Problem requirements - Write every record out again exactly as shown below.

********************

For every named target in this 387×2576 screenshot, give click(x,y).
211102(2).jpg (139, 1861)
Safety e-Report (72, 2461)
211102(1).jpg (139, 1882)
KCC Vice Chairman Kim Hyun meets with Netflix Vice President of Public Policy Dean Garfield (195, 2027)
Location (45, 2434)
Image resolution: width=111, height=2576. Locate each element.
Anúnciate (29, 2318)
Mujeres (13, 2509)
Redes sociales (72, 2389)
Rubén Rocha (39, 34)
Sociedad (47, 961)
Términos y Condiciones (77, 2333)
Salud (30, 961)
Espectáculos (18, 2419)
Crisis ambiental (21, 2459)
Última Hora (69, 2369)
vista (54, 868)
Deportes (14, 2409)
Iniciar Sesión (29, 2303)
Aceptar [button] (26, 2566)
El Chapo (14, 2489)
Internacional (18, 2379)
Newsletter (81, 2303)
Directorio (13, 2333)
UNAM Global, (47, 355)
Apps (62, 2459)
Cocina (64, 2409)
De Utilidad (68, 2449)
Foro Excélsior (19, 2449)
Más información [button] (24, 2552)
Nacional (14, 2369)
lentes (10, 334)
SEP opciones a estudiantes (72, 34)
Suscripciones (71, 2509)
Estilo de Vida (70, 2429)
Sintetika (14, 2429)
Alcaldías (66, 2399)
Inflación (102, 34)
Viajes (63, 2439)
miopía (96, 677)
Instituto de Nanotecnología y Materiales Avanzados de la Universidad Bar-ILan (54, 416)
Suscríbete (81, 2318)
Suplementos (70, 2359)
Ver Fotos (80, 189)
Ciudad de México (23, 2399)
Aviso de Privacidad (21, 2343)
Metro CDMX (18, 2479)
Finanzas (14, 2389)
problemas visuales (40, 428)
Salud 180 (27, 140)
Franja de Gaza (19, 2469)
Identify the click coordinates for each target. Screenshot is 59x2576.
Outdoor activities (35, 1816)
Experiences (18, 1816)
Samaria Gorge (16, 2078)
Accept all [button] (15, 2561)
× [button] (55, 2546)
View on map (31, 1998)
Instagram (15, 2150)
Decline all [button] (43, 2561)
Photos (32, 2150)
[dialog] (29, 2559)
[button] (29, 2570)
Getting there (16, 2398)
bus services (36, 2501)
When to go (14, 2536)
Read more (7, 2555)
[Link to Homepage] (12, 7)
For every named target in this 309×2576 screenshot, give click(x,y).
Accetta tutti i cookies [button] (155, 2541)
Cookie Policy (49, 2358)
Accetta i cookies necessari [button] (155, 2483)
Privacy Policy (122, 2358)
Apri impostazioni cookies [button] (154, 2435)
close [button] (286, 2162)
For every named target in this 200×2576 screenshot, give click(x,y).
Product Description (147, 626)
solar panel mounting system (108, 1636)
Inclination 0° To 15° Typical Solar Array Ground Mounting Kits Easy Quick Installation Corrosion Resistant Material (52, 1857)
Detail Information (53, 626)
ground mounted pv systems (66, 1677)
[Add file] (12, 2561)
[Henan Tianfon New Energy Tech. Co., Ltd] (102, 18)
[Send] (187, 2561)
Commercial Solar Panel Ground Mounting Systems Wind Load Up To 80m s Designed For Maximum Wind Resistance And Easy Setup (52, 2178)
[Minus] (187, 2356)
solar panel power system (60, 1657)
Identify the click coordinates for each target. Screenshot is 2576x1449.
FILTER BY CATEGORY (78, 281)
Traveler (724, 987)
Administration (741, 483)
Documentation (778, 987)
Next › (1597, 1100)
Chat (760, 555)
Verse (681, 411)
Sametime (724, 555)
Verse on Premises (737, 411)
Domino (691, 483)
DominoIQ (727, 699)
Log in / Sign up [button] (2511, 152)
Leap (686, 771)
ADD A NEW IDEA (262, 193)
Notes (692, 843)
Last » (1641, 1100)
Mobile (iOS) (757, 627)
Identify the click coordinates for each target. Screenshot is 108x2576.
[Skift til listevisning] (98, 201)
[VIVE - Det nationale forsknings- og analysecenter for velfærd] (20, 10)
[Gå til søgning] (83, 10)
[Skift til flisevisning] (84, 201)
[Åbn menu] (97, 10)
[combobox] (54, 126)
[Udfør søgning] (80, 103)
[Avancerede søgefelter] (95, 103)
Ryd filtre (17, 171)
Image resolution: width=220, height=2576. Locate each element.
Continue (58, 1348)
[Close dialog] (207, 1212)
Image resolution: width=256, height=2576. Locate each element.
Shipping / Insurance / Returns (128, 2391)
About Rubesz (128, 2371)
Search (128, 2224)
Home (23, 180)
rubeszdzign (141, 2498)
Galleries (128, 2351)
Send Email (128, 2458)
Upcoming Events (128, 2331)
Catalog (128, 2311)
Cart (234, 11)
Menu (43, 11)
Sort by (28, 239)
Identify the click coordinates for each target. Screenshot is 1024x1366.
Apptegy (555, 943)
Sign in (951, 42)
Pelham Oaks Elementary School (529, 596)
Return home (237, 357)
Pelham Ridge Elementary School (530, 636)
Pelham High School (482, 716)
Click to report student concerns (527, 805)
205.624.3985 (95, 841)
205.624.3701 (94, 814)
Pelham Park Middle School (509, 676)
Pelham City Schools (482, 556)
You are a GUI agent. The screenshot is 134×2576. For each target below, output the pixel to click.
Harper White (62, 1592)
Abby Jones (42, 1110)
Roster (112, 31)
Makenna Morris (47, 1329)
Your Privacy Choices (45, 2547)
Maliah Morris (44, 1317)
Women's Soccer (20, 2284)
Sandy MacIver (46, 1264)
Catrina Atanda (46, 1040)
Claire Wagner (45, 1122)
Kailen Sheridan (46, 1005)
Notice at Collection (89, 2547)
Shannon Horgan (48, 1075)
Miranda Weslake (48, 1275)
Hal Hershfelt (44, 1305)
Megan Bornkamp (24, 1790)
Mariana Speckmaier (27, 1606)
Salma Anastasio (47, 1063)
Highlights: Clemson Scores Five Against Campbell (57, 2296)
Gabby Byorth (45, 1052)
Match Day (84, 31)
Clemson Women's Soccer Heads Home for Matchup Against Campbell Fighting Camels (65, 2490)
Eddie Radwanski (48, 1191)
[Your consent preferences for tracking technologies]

********************

Written answer -
For every named target in this 387×2576 screenshot, give click(x,y).
211102(2).jpg (139, 1861)
Safety e-Report (72, 2461)
211102(1).jpg (139, 1882)
KCC Vice Chairman Kim Hyun meets with Netflix Vice President of Public Policy Dean Garfield (195, 2027)
Location (45, 2434)
Image resolution: width=111, height=2576. Locate each element.
Anúnciate (29, 2318)
Mujeres (13, 2509)
Redes sociales (72, 2389)
Rubén Rocha (39, 34)
Sociedad (47, 961)
Términos y Condiciones (77, 2333)
Salud (30, 961)
Espectáculos (18, 2419)
Crisis ambiental (21, 2459)
Última Hora (69, 2369)
vista (54, 868)
Deportes (14, 2409)
Iniciar Sesión (29, 2303)
Aceptar [button] (26, 2566)
El Chapo (14, 2489)
Internacional (18, 2379)
Newsletter (81, 2303)
Directorio (13, 2333)
UNAM Global, (47, 355)
Apps (62, 2459)
Cocina (64, 2409)
De Utilidad (68, 2449)
Foro Excélsior (19, 2449)
Más información [button] (24, 2552)
Nacional (14, 2369)
lentes (10, 334)
SEP opciones a estudiantes (72, 34)
Suscripciones (71, 2509)
Estilo de Vida (70, 2429)
Sintetika (14, 2429)
Alcaldías (66, 2399)
Inflación (102, 34)
Viajes (63, 2439)
miopía (96, 677)
Instituto de Nanotecnología y Materiales Avanzados de la Universidad Bar-ILan (54, 416)
Suscríbete (81, 2318)
Suplementos (70, 2359)
Ver Fotos (80, 189)
Ciudad de México (23, 2399)
Aviso de Privacidad (21, 2343)
Metro CDMX (18, 2479)
Finanzas (14, 2389)
problemas visuales (40, 428)
Salud 180 (27, 140)
Franja de Gaza (19, 2469)
Identify the click coordinates for each target. Screenshot is 59x2576.
Outdoor activities (35, 1816)
Experiences (18, 1816)
Samaria Gorge (16, 2078)
Accept all [button] (15, 2561)
× [button] (55, 2546)
View on map (31, 1998)
Instagram (15, 2150)
Decline all [button] (43, 2561)
Photos (32, 2150)
[dialog] (29, 2559)
[button] (29, 2570)
Getting there (16, 2398)
bus services (36, 2501)
When to go (14, 2536)
Read more (7, 2555)
[Link to Homepage] (12, 7)
For every named target in this 309×2576 screenshot, give click(x,y).
Accetta tutti i cookies [button] (155, 2541)
Cookie Policy (49, 2358)
Accetta i cookies necessari [button] (155, 2483)
Privacy Policy (122, 2358)
Apri impostazioni cookies [button] (154, 2435)
close [button] (286, 2162)
For every named target in this 200×2576 screenshot, give click(x,y).
Product Description (147, 626)
solar panel mounting system (108, 1636)
Inclination 0° To 15° Typical Solar Array Ground Mounting Kits Easy Quick Installation Corrosion Resistant Material (52, 1857)
Detail Information (53, 626)
ground mounted pv systems (66, 1677)
[Add file] (12, 2561)
[Henan Tianfon New Energy Tech. Co., Ltd] (102, 18)
[Send] (187, 2561)
Commercial Solar Panel Ground Mounting Systems Wind Load Up To 80m s Designed For Maximum Wind Resistance And Easy Setup (52, 2178)
[Minus] (187, 2356)
solar panel power system (60, 1657)
Identify the click coordinates for each target. Screenshot is 2576x1449.
FILTER BY CATEGORY (78, 281)
Traveler (724, 987)
Administration (741, 483)
Documentation (778, 987)
Next › (1597, 1100)
Chat (760, 555)
Verse (681, 411)
Sametime (724, 555)
Verse on Premises (737, 411)
Domino (691, 483)
DominoIQ (727, 699)
Log in / Sign up [button] (2511, 152)
Leap (686, 771)
ADD A NEW IDEA (262, 193)
Notes (692, 843)
Last » (1641, 1100)
Mobile (iOS) (757, 627)
Identify the click coordinates for each target. Screenshot is 108x2576.
[Skift til listevisning] (98, 201)
[VIVE - Det nationale forsknings- og analysecenter for velfærd] (20, 10)
[Gå til søgning] (83, 10)
[Skift til flisevisning] (84, 201)
[Åbn menu] (97, 10)
[combobox] (54, 126)
[Udfør søgning] (80, 103)
[Avancerede søgefelter] (95, 103)
Ryd filtre (17, 171)
Image resolution: width=220, height=2576. Locate each element.
Continue (58, 1348)
[Close dialog] (207, 1212)
Image resolution: width=256, height=2576. Locate each element.
Shipping / Insurance / Returns (128, 2391)
About Rubesz (128, 2371)
Search (128, 2224)
Home (23, 180)
rubeszdzign (141, 2498)
Galleries (128, 2351)
Send Email (128, 2458)
Upcoming Events (128, 2331)
Catalog (128, 2311)
Cart (234, 11)
Menu (43, 11)
Sort by (28, 239)
Identify the click coordinates for each target. Screenshot is 1024x1366.
Apptegy (555, 943)
Sign in (951, 42)
Pelham Oaks Elementary School (529, 596)
Return home (237, 357)
Pelham Ridge Elementary School (530, 636)
Pelham High School (482, 716)
Click to report student concerns (527, 805)
205.624.3985 (95, 841)
205.624.3701 (94, 814)
Pelham Park Middle School (509, 676)
Pelham City Schools (482, 556)
You are a GUI agent. The screenshot is 134×2576. For each target below, output the pixel to click.
Harper White (62, 1592)
Abby Jones (42, 1110)
Roster (112, 31)
Makenna Morris (47, 1329)
Your Privacy Choices (45, 2547)
Maliah Morris (44, 1317)
Women's Soccer (20, 2284)
Sandy MacIver (46, 1264)
Catrina Atanda (46, 1040)
Claire Wagner (45, 1122)
Kailen Sheridan (46, 1005)
Notice at Collection (89, 2547)
Shannon Horgan (48, 1075)
Miranda Weslake (48, 1275)
Hal Hershfelt (44, 1305)
Megan Bornkamp (24, 1790)
Mariana Speckmaier (27, 1606)
Salma Anastasio (47, 1063)
Highlights: Clemson Scores Five Against Campbell (57, 2296)
Gabby Byorth (45, 1052)
Match Day (84, 31)
Clemson Women's Soccer Heads Home for Matchup Against Campbell Fighting Camels (65, 2490)
Eddie Radwanski (48, 1191)
[Your consent preferences for tracking technologies]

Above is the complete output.